# [WORK ORDER]
Your response should be the lines from the one holding "Viewport: 1010px width, 668px height." to the last line of the data below, copied exactly and with no additions.

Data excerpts
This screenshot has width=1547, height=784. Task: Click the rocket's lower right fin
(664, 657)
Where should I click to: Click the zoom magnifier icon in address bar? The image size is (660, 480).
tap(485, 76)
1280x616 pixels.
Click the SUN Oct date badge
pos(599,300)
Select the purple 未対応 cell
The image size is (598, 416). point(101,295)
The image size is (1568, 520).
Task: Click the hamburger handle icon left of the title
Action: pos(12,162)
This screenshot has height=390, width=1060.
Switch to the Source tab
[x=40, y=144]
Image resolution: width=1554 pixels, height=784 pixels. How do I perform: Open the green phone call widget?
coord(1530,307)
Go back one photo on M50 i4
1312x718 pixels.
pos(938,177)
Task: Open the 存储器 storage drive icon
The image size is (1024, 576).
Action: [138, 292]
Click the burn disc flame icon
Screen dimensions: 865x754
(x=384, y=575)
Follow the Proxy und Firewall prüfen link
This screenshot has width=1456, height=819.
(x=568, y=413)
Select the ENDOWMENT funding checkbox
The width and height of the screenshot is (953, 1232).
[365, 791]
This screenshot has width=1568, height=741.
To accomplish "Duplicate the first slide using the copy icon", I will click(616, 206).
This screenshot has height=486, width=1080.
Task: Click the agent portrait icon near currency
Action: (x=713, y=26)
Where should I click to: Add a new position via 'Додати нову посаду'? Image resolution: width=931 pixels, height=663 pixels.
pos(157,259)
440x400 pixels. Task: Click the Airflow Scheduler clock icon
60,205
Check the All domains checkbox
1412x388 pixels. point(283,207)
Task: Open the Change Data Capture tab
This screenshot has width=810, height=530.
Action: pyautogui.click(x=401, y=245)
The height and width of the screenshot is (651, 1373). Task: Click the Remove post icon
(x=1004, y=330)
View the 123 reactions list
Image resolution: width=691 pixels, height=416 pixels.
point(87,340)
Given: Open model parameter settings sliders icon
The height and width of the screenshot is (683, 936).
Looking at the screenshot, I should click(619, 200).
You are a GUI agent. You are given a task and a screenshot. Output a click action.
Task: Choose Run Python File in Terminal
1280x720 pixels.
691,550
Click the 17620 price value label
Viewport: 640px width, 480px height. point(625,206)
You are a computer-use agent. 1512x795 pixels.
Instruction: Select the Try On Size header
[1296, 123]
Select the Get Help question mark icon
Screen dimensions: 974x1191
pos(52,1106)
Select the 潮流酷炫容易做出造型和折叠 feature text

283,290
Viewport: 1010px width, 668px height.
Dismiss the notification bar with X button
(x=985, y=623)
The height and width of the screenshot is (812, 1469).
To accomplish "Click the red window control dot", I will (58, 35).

# [RESPONSE]
Viewport: 1010px width, 668px height.
Dismiss the notification bar with X button
(x=985, y=623)
The height and width of the screenshot is (812, 1469).
To accomplish "Click the red window control dot", I will (58, 35).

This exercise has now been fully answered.